Use bleaching agents, enzyme presoaks, liquid detergent, laundry detergent containing color safe bleach or containing enzymes, ammonia, hydrogen peroxide, bleach, hand dishwashing detergent or dishwasher compounds. Soak in cool water, rub detergent directly on stain, launder in hottest permissible water. Repeat. For stubborn stains soak 30 minutes in warm water with detergent containing enzymes. Never use bleach with enzyme-fortified detergent because it deactivates the enzymes. Non-chlorine bleaches can be used on all fabrics. Use chlorine bleach only on colorfast fabrics, never on silk or wool.

Use absorbents such as cornmeal, talcum powder, chalk, fuller's earth. Apply to stain, let stand 15 minutes, brush or vacuum off, launder as usual.
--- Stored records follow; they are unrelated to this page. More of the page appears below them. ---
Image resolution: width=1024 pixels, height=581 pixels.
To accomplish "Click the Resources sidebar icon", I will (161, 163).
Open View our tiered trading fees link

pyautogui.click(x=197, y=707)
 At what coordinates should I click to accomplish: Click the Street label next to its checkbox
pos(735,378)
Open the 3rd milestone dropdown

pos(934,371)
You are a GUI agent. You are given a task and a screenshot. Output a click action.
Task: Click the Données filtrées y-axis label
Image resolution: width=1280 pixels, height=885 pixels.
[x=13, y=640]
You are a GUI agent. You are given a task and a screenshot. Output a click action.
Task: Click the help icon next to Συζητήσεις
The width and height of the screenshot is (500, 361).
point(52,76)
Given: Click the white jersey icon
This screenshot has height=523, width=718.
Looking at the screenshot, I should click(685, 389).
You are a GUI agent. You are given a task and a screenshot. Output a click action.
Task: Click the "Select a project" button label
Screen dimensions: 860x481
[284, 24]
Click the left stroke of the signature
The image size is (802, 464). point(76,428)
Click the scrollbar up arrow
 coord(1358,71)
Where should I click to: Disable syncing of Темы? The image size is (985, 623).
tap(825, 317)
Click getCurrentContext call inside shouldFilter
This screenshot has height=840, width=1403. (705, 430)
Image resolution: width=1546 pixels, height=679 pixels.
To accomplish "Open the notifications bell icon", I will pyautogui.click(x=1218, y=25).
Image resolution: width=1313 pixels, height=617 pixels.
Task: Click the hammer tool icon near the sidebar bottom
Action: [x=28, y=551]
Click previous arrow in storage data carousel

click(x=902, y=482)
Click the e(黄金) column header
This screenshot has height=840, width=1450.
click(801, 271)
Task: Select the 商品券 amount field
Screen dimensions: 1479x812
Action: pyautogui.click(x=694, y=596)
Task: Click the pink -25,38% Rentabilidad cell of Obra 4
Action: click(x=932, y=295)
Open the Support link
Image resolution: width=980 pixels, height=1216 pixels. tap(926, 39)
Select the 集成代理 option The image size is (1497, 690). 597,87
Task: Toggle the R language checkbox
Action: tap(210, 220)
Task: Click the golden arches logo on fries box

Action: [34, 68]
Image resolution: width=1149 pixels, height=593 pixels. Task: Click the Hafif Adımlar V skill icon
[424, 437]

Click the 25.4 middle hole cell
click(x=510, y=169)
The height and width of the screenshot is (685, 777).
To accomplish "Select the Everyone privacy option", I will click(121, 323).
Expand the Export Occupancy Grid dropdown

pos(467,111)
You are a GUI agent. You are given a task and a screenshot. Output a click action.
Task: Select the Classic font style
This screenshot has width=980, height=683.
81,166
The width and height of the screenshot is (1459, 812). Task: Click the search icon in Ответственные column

Use prewash soil and stain removers such as drycleaning solvents, amyl acetate (banana oil), detergents, glycerin, and water. Use on washable fabrics before laundering. Permanent press items require special solvents.
Use detergents containing color safe bleach or use white vinegar and washing detergent. Soak in warm water. Apply directly to stain, rinse, and launder in hottest water safe for fabric. Use bleach if stain does not respond. Never use bleach first or in combination with other agents.
Use solvents such as drycleaning fluid (consult your drycleaner), spot remover, rubbing alcohol, acetone. Apply directly to stain. Never use in combination with water or in washing machine.